Nov. 4 (Bloomberg) -- Job vacancies at London’s financial-services companies slipped last month as securities firms held off from seeking new employees, offsetting more robust hiring at asset managers, recruitment firm Astbury Marsden said.
New vacancies in the U.K. capital’s City and Canary Wharf financial districts fell 2 percent to 2,335 in October from 2,380 in September, the London-based recruiter said in a statement today. The figure was also 12 percent lower than the 2,640 new vacancies in October 2012.
“The financial performance of the big investment banks is still not robust enough for them to initiate the levels of hiring that you normally associate with new stock market highs,” Mark Cameron, Astbury Marsden’s chief operating officer, said in the statement. “Banks have been badly burnt in the past hiring on a short-term bounce in business volumes and then having to go through costly layoffs, so many are being prudent and putting off bigger hiring decisions.”
Investment-bank hiring is lagging behind a recovery in the rest of the U.K. job market, which saw unemployment unexpectedly decline in the quarter through July.
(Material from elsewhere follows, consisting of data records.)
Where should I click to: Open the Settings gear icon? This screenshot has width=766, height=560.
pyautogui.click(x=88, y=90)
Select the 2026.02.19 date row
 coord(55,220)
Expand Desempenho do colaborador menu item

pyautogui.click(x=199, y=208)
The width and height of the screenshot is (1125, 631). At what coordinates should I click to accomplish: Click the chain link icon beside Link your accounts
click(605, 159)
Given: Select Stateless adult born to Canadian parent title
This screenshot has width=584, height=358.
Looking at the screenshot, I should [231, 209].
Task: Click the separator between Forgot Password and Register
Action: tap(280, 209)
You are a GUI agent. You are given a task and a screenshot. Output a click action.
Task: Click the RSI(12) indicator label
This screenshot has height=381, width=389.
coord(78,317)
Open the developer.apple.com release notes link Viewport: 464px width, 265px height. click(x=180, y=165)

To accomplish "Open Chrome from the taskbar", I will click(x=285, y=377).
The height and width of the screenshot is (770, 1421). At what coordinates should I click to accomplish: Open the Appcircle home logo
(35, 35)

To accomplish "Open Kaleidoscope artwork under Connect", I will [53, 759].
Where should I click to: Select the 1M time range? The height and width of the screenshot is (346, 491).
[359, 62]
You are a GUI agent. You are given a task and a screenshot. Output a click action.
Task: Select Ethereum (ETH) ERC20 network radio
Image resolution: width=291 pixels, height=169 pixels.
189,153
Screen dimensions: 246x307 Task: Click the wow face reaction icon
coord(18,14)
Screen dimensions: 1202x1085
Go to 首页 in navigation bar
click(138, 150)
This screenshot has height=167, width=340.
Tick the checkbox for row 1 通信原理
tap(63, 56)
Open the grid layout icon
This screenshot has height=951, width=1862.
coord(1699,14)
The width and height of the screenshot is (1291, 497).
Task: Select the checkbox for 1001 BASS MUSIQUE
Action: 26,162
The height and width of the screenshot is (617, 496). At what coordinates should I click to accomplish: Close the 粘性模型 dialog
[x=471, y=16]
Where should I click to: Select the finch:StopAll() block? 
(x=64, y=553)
Barclays Plc last week posted a 26 percent drop in third-quarter pretax profit, hurt by a slump in trading revenue at the U.K.’s second-largest bank by assets. Deutsche Bank AG, Germany’s largest lender, reported a 94 percent drop in third-quarter earnings last week, while UBS AG postponed a profitability goal.
“Outside of the investment banks, the picture looks rosier with a pick-up in hiring activity in the asset-management sector, which is partly driven by the buoyant stock market increasing funds under management,” Cameron said.